Introducing Part-Time Creative Writing Courses at the Story Arts Centre
Creative writing strays from academic or traditional journalistic styles and emphasizes innovative storytelling techniques, which allows one to delve into their imaginative side and produce something original and new. This opportunity creates such a unique learning experience, which is why we’re excited to announce the Story Arts Centre is offering students two part-time creative writing courses: CWCM – 101 – Writing the Pandemic: Narratives in Unprecedented Times and CWCM – 102 – Writing the City: Narratives of the Crowd.
Barry Waite, Academic Chair of Communications and Media, says that requests for creative writing courses have been immense. In reference to the Writing the Pandemic course, he says, “In some of the research that we’ve done around peoples’ interest areas, there’s a growing interest in memoir writing. When we were looking at courses that would be great in introducing creative writing, one of the developers thought Writing the Pandemic would be really interesting just because it has been an unprecedented time. I think because we have so much technology, we’re all able to stick together through Zoom and social media, but I think that there are a lot of interesting stories that are coming out of how people have been managing through the pandemic and I think there’s interest in that.”
Both courses will be workshop style, as Barry notes that students will be able to write and share their work amongst each other. This unique approach to a genre like creative writing places an emphasis on collaboration and imaginativeness at the forefront of the material, allowing students to build off of one another and gain valuable skills in this field.
Jules Lewis, the instructor for Writing the City, describes that the course will be built off of reading certain excerpts each week from “a diverse collection of literature about experiences of the city, such as the layers of memory in the city and how to explore the frenetic pace of the city.” Pieces by famous novelists and poets like Orhan Pamuk, Charles Baudelaire, and Alfred Döblin, to name a few, will provide students various ways of approaching the city and techniques on how to write about it.
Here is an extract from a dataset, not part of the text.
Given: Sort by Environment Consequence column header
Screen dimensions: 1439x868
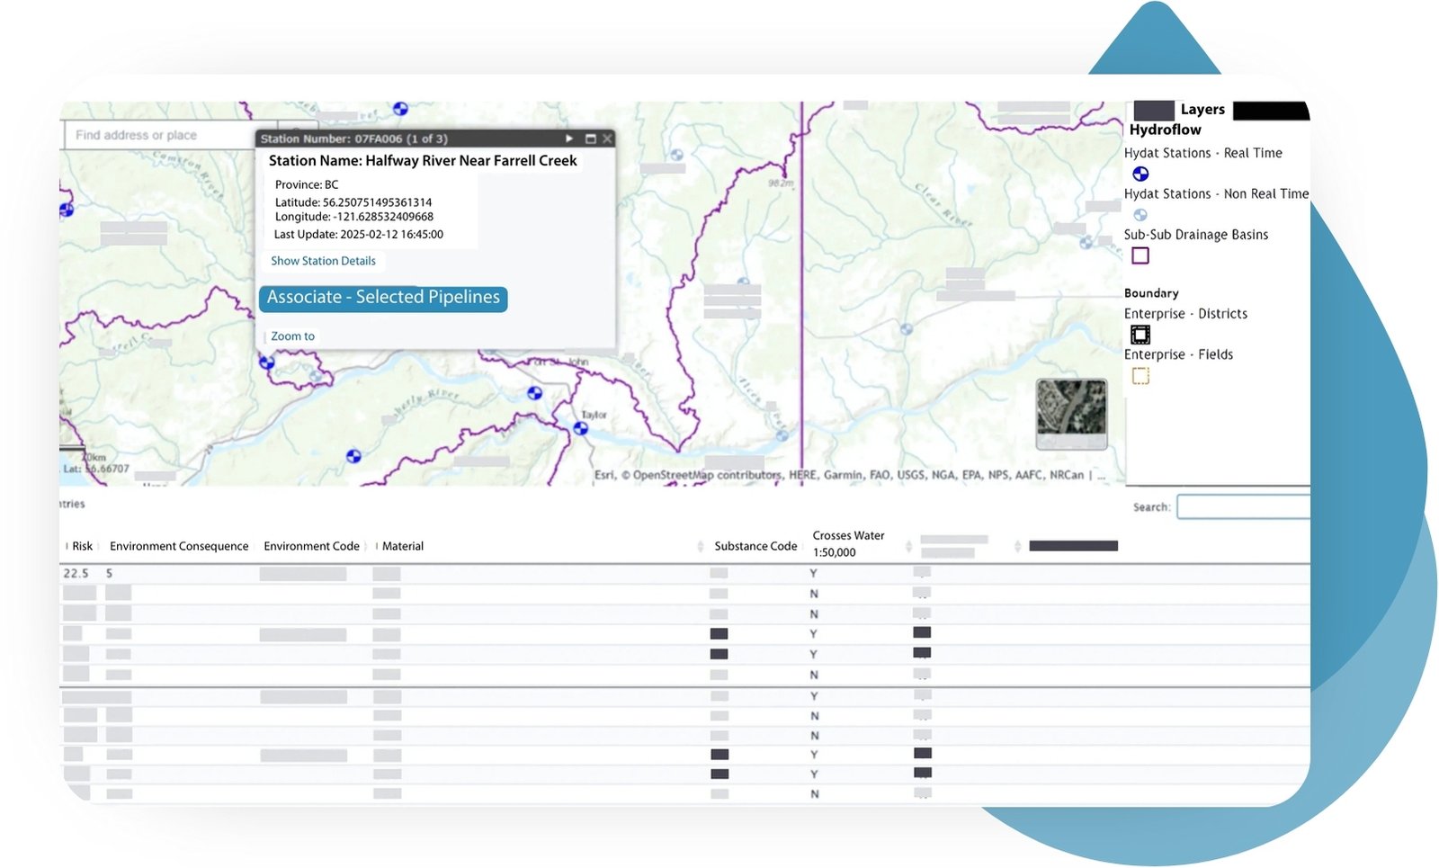Looking at the screenshot, I should click(179, 546).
In addition to the excerpts, Jules says that writing prompts will be provided and “students will write a sketch of something that they can later develop.” He notes that this will provide many avenues of inspiration for students, especially given that they will be provided new pieces of writing and prompts every week. He also says that since this is a course about cities, most of those signing up either live, or have lived, in a city, and that “it’s a universal experience that probably most people in the course have had, so it’s an opportunity for them to delve into it and see other experiences.”
The sense of community within creative writing is immeasurable, as Jules says, “It is really exciting to be in an atmosphere where you can share your work with other people who are interested in writing, and it can be a really cathartic and life-changing experience.” He has witnessed this community aspect within writing throughout his years of running writing workshops, and it is something that students will be able to take with them even after the course, along with a collection of pieces they can add to their portfolio.